Mind you, I am not complaining because the ruckus is a great lead-in to the upcoming Australian Energy Week over three days in Melbourne, which includes an Energy Policy Forum I will be chairing next Friday featuring Josh Frydenberg, Kerry Schott, the Australian Energy Market Commission’s John Pierce, Labor’s Mark Butler and the ACT government’s Shane Rattenbury.

Also on the Friday forum program will be Ron Ben-David (Victorian Essential Services Commission), Simon Corbell (former ACT deputy chief minister and now renewable energy advocate for the Victorian government), Matthew Warren (Australian Energy Council) and Mark Williamson (executive GM of the Clean Energy Regulator).

And this will come after two days of plenary and concurrent sessions of Energy Week,including input from the Australian Energy Market Operator’s Audrey Zibelman, Manufacturing Australia’s James Fazzino and a host of CEOs and senior executives from across the spectrum of the power business, not forgetting a panel discussion on the evolving energy mix.

It’s worth reminding ourselves at this point that the Prime Minister (15 months ago in a National Press Club address) has described energy as the “defining debate of this Parliament” – perhaps now limping towards its finale – and declared the Coalition “stands for cheaper energy” and more reliable supply.

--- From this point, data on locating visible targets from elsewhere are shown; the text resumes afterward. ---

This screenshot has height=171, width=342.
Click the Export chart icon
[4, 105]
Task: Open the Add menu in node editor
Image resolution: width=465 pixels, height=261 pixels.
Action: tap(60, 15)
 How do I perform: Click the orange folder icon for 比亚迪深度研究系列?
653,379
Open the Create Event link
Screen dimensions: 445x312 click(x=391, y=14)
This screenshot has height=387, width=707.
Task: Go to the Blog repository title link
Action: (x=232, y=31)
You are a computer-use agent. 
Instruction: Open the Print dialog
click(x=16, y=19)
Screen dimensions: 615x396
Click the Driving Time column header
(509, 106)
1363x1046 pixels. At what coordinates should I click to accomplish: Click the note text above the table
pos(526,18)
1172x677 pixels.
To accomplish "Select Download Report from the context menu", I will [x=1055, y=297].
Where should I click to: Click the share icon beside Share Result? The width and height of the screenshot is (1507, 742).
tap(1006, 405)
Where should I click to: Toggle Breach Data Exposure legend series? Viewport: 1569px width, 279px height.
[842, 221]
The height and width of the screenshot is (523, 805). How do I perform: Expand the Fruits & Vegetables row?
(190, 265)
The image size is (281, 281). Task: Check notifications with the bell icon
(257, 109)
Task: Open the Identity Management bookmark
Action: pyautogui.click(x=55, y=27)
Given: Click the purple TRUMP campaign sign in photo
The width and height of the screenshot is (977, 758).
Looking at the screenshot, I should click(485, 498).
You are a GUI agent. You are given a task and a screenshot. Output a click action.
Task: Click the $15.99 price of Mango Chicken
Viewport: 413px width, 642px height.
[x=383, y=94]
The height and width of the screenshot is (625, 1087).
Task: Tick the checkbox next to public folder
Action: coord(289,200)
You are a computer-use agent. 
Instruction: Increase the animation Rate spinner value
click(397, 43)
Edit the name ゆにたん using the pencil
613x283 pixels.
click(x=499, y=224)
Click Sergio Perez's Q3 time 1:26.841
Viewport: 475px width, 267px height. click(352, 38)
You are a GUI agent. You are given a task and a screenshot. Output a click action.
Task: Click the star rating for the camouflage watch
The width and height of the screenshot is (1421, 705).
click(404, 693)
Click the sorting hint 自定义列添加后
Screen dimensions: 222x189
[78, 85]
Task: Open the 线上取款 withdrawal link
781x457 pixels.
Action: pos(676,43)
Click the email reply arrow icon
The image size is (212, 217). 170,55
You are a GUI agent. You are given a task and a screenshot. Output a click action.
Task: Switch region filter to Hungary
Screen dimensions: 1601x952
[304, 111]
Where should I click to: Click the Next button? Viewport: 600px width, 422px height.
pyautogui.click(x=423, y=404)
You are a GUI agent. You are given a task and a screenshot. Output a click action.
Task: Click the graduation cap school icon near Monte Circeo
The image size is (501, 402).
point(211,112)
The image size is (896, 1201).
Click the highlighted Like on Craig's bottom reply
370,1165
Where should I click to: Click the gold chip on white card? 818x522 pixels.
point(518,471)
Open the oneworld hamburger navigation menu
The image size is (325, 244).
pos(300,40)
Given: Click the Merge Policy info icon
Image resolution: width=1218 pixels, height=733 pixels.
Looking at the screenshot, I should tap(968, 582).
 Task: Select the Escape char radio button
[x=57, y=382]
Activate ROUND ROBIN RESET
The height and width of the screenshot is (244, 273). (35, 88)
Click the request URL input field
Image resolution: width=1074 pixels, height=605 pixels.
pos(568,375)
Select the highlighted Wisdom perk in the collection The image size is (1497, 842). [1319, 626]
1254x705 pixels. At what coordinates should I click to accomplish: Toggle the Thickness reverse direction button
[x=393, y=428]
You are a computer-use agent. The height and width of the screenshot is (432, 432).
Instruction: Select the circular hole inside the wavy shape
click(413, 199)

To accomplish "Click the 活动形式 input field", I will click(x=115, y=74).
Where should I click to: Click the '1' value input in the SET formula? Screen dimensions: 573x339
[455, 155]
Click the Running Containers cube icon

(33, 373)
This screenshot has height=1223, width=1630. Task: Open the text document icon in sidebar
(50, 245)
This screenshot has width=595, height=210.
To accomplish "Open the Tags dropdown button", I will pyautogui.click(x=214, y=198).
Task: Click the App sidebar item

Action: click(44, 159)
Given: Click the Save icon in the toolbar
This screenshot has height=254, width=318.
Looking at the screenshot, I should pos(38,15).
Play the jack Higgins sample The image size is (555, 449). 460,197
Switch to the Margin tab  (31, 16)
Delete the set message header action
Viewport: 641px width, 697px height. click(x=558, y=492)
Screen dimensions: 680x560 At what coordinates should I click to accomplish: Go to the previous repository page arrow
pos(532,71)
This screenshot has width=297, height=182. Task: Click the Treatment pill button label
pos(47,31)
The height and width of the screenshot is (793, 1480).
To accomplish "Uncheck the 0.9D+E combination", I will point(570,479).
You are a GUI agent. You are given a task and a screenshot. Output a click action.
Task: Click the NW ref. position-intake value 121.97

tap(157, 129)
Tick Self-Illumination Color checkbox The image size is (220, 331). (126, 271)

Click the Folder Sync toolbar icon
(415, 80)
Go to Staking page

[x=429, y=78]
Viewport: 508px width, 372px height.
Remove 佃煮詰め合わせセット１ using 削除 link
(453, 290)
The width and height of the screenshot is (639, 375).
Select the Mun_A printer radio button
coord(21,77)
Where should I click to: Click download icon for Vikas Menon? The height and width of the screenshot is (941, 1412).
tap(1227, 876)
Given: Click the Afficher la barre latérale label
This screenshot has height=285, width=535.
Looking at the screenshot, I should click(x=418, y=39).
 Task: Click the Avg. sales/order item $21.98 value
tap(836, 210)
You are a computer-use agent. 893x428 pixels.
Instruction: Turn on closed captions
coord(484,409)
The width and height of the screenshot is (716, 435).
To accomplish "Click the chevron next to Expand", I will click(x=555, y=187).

For commerce, industry and 10 million household accountholders, this remains the touchstone of the debate. And for those who focus seriously on policy development, the key to long-term success is being faithful to the need to be deliver an over-arching neutral system that allows investors to decide which technology stacks up for their shareholders.

What makes at least some investors twitch is hearing leading participants in the policymaking arena continue to utter statements that promote favored forms of technology, dismiss others and decline to even think about some (e.g. nuclear). Too often, these utterances include claims about the relative costs of technologies. For example, “the cost of coal is always going to be more than the cost of wind and solar.”

As I said to a number of people this past week (and tweeted about it, too), anyone making such claims needs reminding of the sage advice of royal commissioner Kevin Scarce (in his report two years ago) that: “For those planning a future electricity system (and the market in which it will operate), the relevant issue is total systems cost.”

Scarce went on to say:  “In developing Australia’s future electricity system there is a need to analyse the elements and operation of that system as a whole and not any single element in isolation.” (He called in his report to the South Australian government for the development of a “comprehensive national energy policy that enables all technologies, including nuclear, to contribute to a reliable, low-carbon electricity network at the lowest possible system cost.”)

In this context, especially for those wearing green glasses, it is also worth pointing to a recent paper by Simon Bartlett, a former electricity network senior executive now a professor at the University of Queensland, that sums up things this way:

  • Power systems have fundamental needs: load following, flexibility and dynamic response.
  • Increasing intermittent renewable generation in a power system has a “pressure cooker” effect and can involve an unaffordably high level of integration costs.
  • Every power system is different but, in most systems, the practical upper limit for renewables is around 40 per cent of total electricity generated. This may be exceeded but it is likely to require a greater level of interconnection with adjoining power systems, more energy storage, increased recourse to demand-side management and regulatory changes.
  • The scale-up of intermittent renewables not only diminishes the robustness of a particular power system but can also magnify the short and long-term risk of investing in non-renewable generation assets and the power grid itself.

(You can find Bartlett’s paper on the Energy Policy Institute of Australia website.)

As for the Energy Policy Forum on Friday, if I am in need of an introductory comment from the chair, I may just plagiarise one from John Pierce (in the AEMC’s Making Market Transformation Work paper): “The changing mix in generation sources means we have to manage the power system differently and evolve the market. There is no silver bullet. There are many options we could take. But we need to understand how different solutions would interact with the rest of the system: affecting prices, reliability and security. Decisions made today will affect national economic development for decades to come.”

Not as evocative as the one from Dickens with which I started, but very much to the point for those participating in Australian Energy Week and for those wrestling in national leadership with the “energy crisis.”